-- Start of DOCUMENT TEXT --
# Joe Mattioli's Ancient Orange Mead



## Wade E

3 1/2 lbs Clover or your choice honey or blend (will finish sweet) 
1 Large orange (later cut in eights or smaller rind and all) 
1 small handful of raisins (25 if you count but more or less ok) 
1 stick of cinnamon 
1 whole clove (or 2 if you like - these are potent critters) 
optional (a pinch of nutmeg and allspice)(very small) 
1 teaspoon of Fleismann's bread yeast (now don't get holy on me--- after all this
is an ancient mead and that's all we had back then)
Balance water to one gallon
Methods/steps
This is one I have shared before but it may have got lost in the rebuild. It is so simple to make and you can make it without much equipment and with a multitude of variations. This could be a first Mead for the novice as it is almost fool proof. It is a bit unorthodox but it has never failed me or the friends I have shared it with. 
Process: 
Use a clean 1 gallon carboy 
Dissolve honey in some warm water and put in carboy 
Wash orange well to remove any pesticides and slice in eights --add orange (you can push em through opening big boy -- rinds included -- its ok for this mead -- take my word for it -- ignore the experts) 
Put in raisins, clove, cinnamon stick, any optional ingredients and fill to 3 inches from the top with cold water (need room for some foam -- you can top off with more water after the first few day frenzy) 
Shake the heck out of the jug with top on, of course. This is your sophisticated aeration process.
-- End of DOCUMENT TEXT --
-- Start of COLLECTED MATERIAL --
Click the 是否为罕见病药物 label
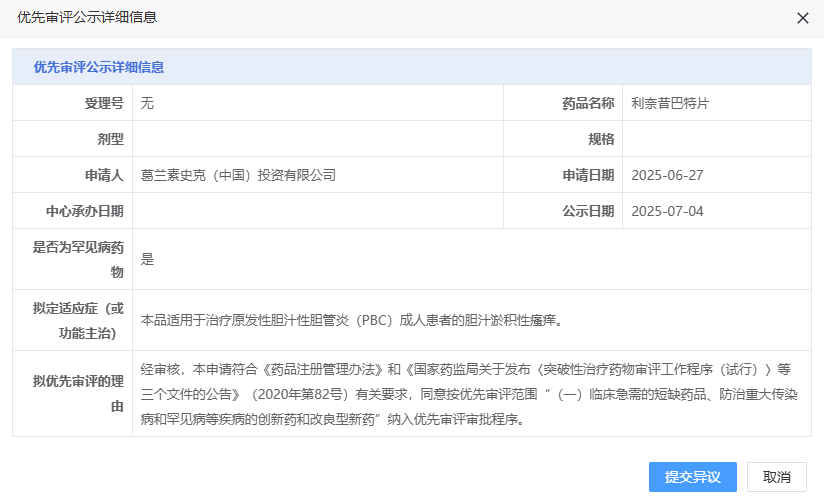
-- End of COLLECTED MATERIAL --
TASK INSTRUCTIONS: In the orange mead recipe, how far from the top of the carboy should the cold water reach?

COMPLETED TASK: To 3 inches from the top.